Task to complete → Every line from the one containing "Where should I" to the final line of the material below must be reproduced exactly; leave out all other lines.

- - - - - - -

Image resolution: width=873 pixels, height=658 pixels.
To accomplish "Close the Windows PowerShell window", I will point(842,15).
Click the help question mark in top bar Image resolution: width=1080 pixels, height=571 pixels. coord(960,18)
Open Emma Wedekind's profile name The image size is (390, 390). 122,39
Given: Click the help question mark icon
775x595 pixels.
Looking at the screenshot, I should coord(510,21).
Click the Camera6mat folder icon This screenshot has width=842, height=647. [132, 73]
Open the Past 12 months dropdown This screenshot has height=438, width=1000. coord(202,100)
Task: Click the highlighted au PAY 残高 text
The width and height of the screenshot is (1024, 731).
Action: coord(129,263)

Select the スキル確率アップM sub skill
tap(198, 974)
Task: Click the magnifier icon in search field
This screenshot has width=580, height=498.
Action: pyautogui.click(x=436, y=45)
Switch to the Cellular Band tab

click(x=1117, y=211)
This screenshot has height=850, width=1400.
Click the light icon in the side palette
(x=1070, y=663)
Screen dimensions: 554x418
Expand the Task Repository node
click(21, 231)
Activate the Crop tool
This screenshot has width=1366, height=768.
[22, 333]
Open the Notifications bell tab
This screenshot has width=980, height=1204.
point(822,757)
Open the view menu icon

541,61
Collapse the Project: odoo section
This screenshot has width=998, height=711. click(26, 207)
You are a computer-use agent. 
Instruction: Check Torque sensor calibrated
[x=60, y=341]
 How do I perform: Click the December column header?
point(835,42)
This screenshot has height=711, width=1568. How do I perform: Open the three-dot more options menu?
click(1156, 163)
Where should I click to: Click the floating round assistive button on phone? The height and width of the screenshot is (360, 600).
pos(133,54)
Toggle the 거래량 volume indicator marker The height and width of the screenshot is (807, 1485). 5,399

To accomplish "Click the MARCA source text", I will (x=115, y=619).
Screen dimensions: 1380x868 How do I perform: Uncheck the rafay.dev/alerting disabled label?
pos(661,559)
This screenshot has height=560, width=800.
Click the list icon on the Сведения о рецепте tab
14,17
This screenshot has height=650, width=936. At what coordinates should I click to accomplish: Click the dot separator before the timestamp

- - - - - - -

Response area →
Where should I click to: Click the floating round assistive button on phone? The height and width of the screenshot is (360, 600).
pos(133,54)
Toggle the 거래량 volume indicator marker The height and width of the screenshot is (807, 1485). 5,399

To accomplish "Click the MARCA source text", I will (x=115, y=619).
Screen dimensions: 1380x868 How do I perform: Uncheck the rafay.dev/alerting disabled label?
pos(661,559)
This screenshot has height=560, width=800.
Click the list icon on the Сведения о рецепте tab
14,17
This screenshot has height=650, width=936. At what coordinates should I click to accomplish: Click the dot separator before the timestamp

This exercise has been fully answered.